Come già altrove ha ricordato Selby Schwartz parlando di questo romanzo, Elena Ferrante ha spesso attribuito a De Céspedes un ruolo fondamentale nell’esplorazione della psicologia femminile e nella sua rappresentazione, e non a torto. La lunga confessione di Alessandra raccoglie il non detto di tutte le donne che non hanno mai avuto la possibilità di vivere liberamente la propria identità lontano dagli ideali e dai doveri attribuiti dal patriarcato al genere femminile.

Tornare oggi a pubblicare questa autrice, e proprio con questo titolo, significa riconoscere pezzi di storia italiana che per troppo tempo sono rimasti ai margini, riportarli alla luce insieme alle sue protagoniste per dare loro finalmente voce.

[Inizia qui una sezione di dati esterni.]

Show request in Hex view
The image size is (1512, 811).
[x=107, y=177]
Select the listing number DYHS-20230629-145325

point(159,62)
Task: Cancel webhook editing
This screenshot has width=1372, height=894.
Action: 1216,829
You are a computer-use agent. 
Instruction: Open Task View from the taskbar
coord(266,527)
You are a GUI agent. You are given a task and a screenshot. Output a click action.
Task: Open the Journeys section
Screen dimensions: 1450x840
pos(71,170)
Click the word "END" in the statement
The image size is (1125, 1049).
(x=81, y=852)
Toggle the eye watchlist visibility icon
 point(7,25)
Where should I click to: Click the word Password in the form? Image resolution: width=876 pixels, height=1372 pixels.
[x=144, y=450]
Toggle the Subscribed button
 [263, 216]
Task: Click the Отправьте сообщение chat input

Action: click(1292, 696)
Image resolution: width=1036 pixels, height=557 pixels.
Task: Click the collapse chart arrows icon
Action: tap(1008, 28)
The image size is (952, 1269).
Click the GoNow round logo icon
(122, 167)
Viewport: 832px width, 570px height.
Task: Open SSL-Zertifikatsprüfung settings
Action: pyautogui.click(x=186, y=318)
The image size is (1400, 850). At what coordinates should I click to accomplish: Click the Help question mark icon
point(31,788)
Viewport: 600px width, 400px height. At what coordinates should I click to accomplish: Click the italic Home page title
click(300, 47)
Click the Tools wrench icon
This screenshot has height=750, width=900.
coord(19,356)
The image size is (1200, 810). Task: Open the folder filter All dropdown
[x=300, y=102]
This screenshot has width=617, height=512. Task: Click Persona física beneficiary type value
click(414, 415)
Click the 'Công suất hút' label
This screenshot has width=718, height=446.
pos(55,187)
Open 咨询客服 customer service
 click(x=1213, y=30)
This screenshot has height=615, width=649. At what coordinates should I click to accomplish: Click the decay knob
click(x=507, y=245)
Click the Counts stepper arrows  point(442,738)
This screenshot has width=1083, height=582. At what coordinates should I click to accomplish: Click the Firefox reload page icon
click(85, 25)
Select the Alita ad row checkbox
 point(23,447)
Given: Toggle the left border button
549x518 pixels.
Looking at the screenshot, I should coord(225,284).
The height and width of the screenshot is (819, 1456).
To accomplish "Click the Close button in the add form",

Al lettore rimane poi la responsabilità di porsi le domande giuste, operare confronti, riconoscere meriti, avere il coraggio di lasciarsi scuotere dall’attraversamento di esperienze tragiche e dolorose quanto quelle di tutte le donne che prendono vita in questo romanzo.


A. de Céspedes, Dalla parte di lei, intr. di M. G. Mazzucco, Milano, Mondadori, 552 pp., € 15.